No final do último exercício, o passivo do grupo ascendia a 60.900 milhões de dólares de Hong Kong.
Várias promotoras chinesas, como Evergrande ou Country Garden, entraram em incumprimento desde o início da crise imobiliária na China, em 2021, e enfrentaram pedidos de liquidação em Hong Kong, cujos tribunais já decidiram contra pelo menos em seis casos.
A decisão contra a Evergrande deu início a um longo e incerto processo, devido às dúvidas sobre o seu reconhecimento na China continental, onde se encontram a maioria dos ativos, já que o sistema judicial de Hong Kong é distinto do chinês, ao abrigo do estatuto de região administrativa especial.
A situação financeira de muitas imobiliárias chinesas agravou-se depois de Pequim anunciar, em agosto de 2020, restrições ao acesso a financiamento bancário para promotoras com níveis elevados de dívida, entre as quais a Evergrande, cujo passivo rondava 330.000 milhões de dólares.
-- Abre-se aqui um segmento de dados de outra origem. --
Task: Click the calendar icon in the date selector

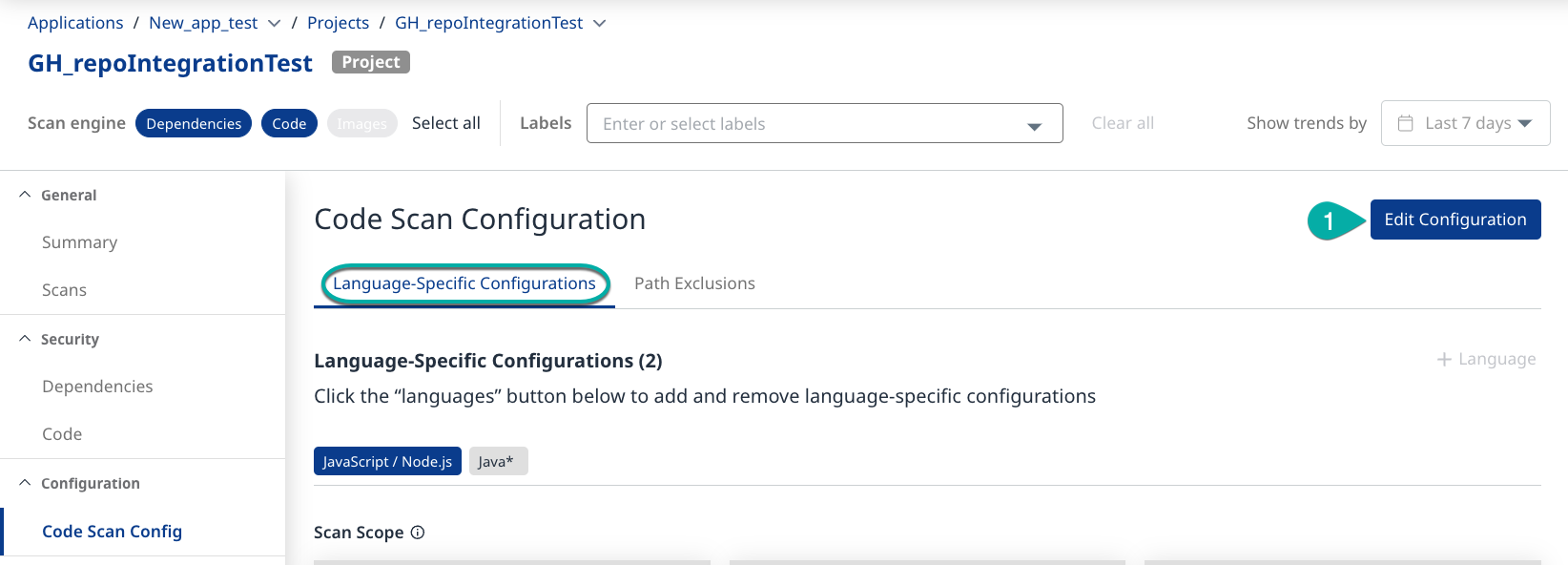Action: [x=1407, y=122]

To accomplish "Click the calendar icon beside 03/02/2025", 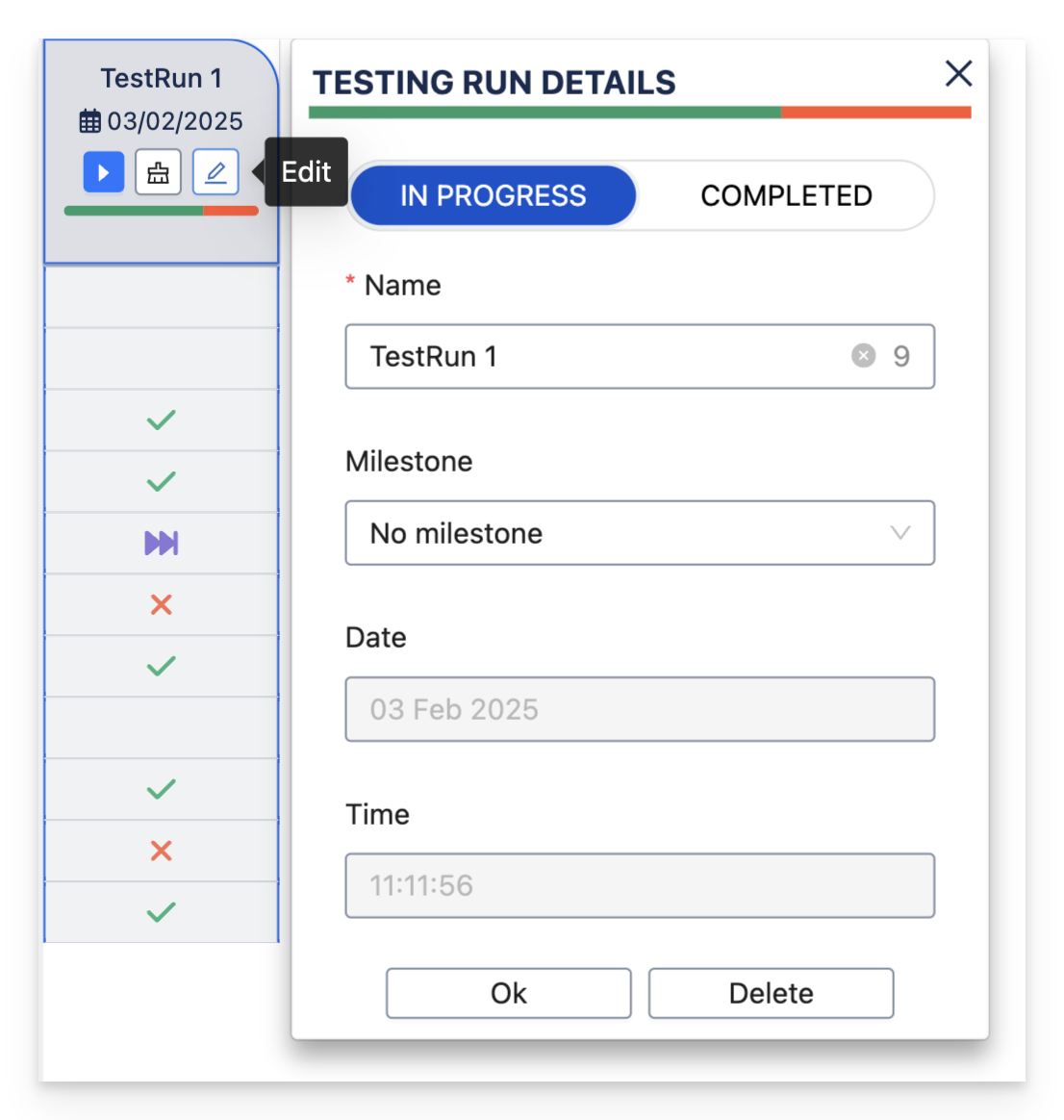I will [89, 121].
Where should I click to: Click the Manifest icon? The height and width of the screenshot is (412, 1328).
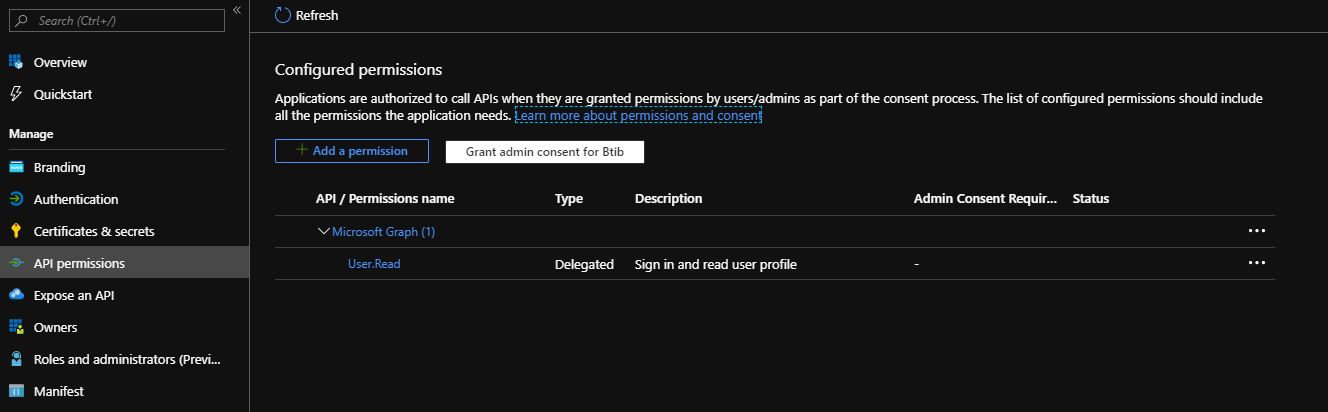coord(16,391)
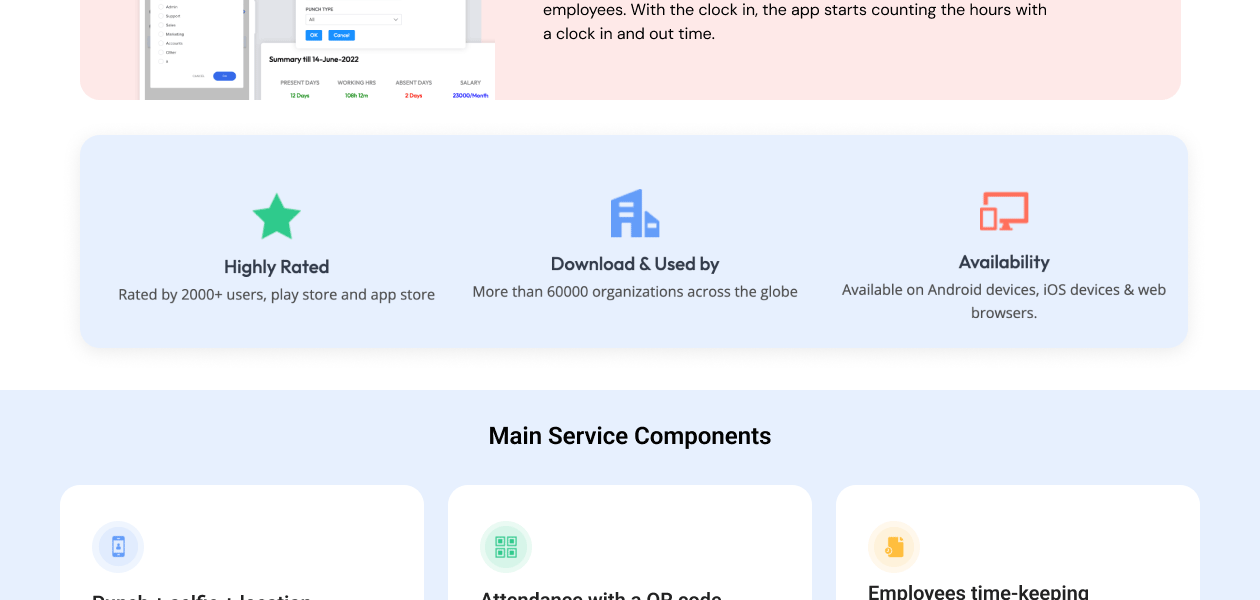The height and width of the screenshot is (600, 1260).
Task: Click the Availability heading
Action: [1003, 262]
Face à conjuntura, o governo chinês anunciou pacotes de apoio e os bancos estatais abriram linhas de crédito de milhares de milhões de dólares a várias promotoras. A conclusão das habitações vendidas em planta tornou-se prioridade, devido às implicações para a estabilidade social, dado que o setor imobiliário é um dos principais canais de investimento das famílias chinesas.
Ainda assim, o mercado continua em retração: as vendas comerciais, medidas pela área de terreno, caíram 24.3% em 2022, 8.5% em 2023 e 12.9% em 2024.
A crise do setor imobiliário, cujo peso no Produto Interno Bruto (PIB) chinês, incluindo efeitos indiretos, é estimado em cerca de 30%, é apontada por analistas como um dos principais fatores para a recente desaceleração da economia do país.